● **WORK REQUEST**:
Print the entries exactly as they appear, and omit any images.

● **RECORDS PROVIDED**:
▬▬▬▬▬▬

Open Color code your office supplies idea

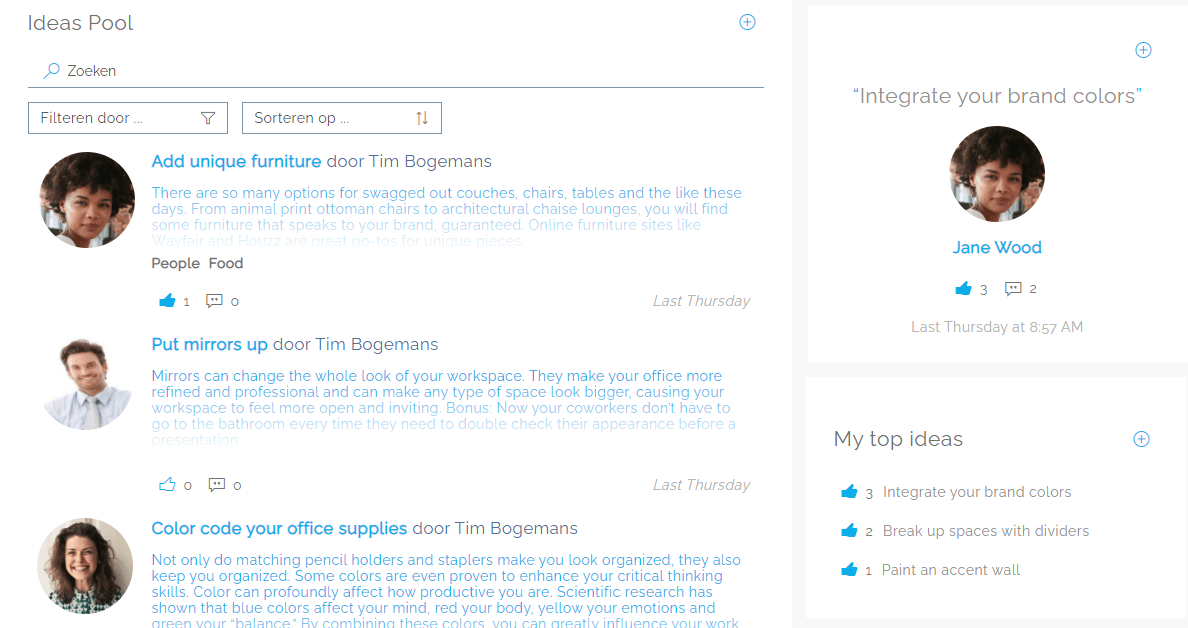(x=279, y=528)
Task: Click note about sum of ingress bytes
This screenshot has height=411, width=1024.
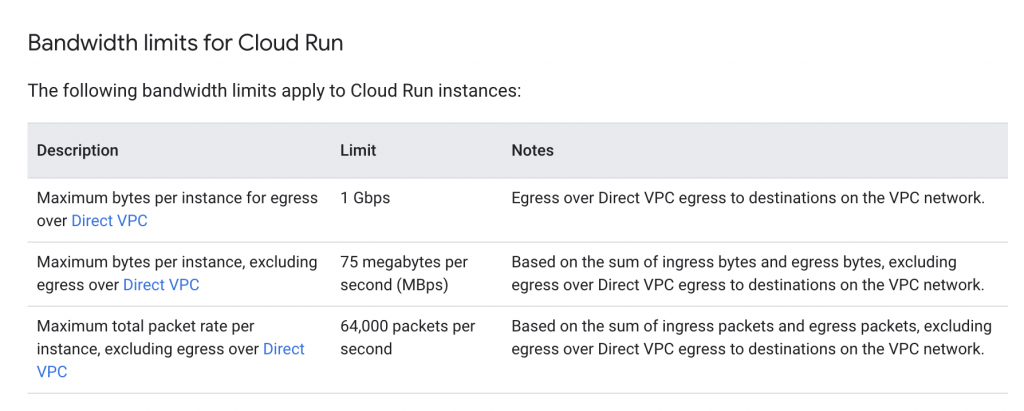Action: coord(733,262)
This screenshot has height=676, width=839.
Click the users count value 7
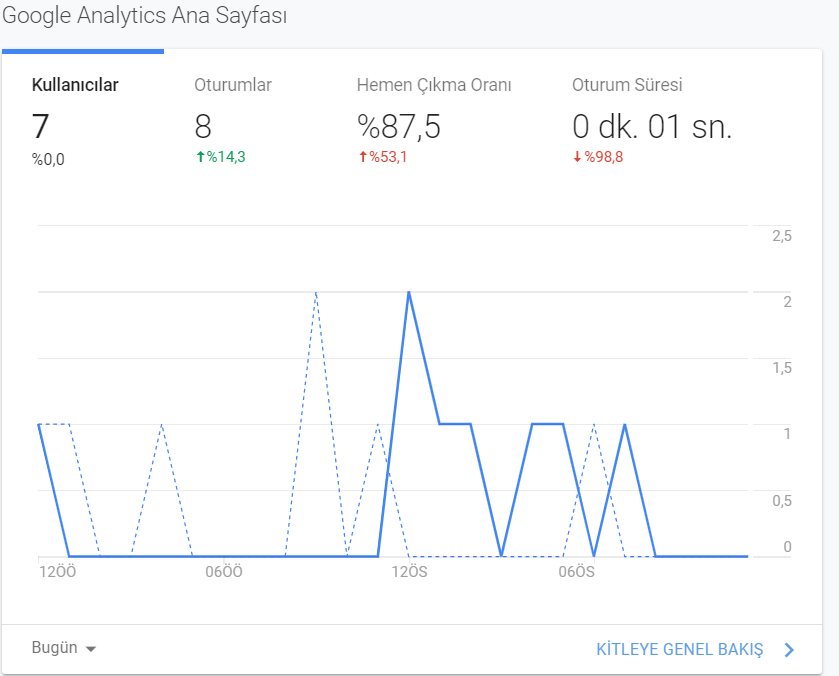point(40,126)
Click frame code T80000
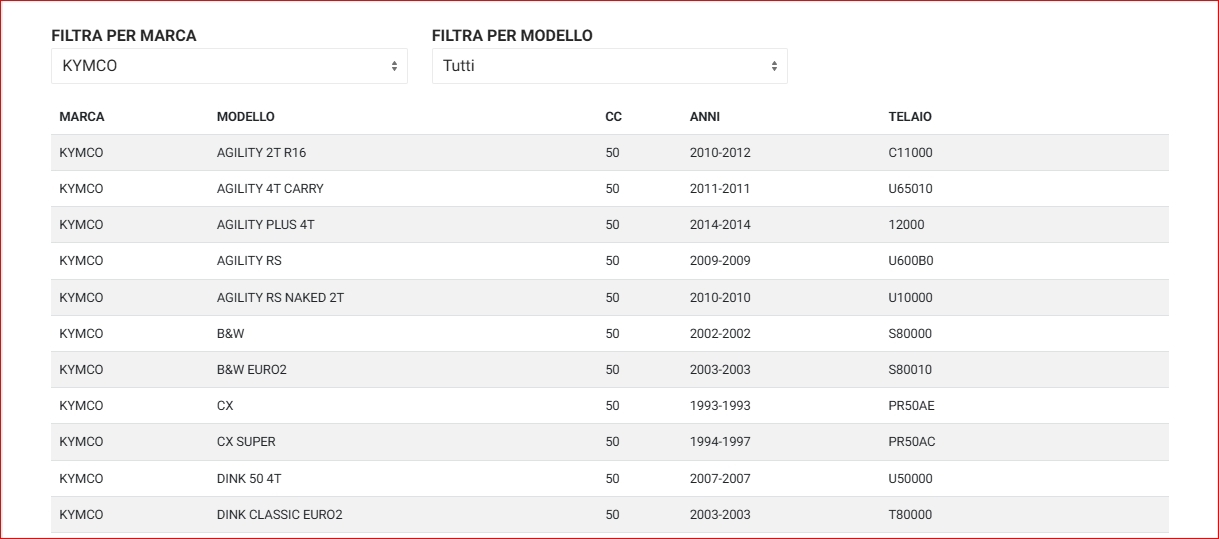The height and width of the screenshot is (539, 1219). pyautogui.click(x=910, y=515)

▬▬▬▬▬▬

● **WRITTEN ANSWER**:
Open Color code your office supplies idea

(x=279, y=528)
Task: Click note about sum of ingress bytes
This screenshot has height=411, width=1024.
Action: coord(733,262)
This screenshot has height=676, width=839.
Click the users count value 7
point(40,126)
Click frame code T80000
The height and width of the screenshot is (539, 1219). pyautogui.click(x=910, y=515)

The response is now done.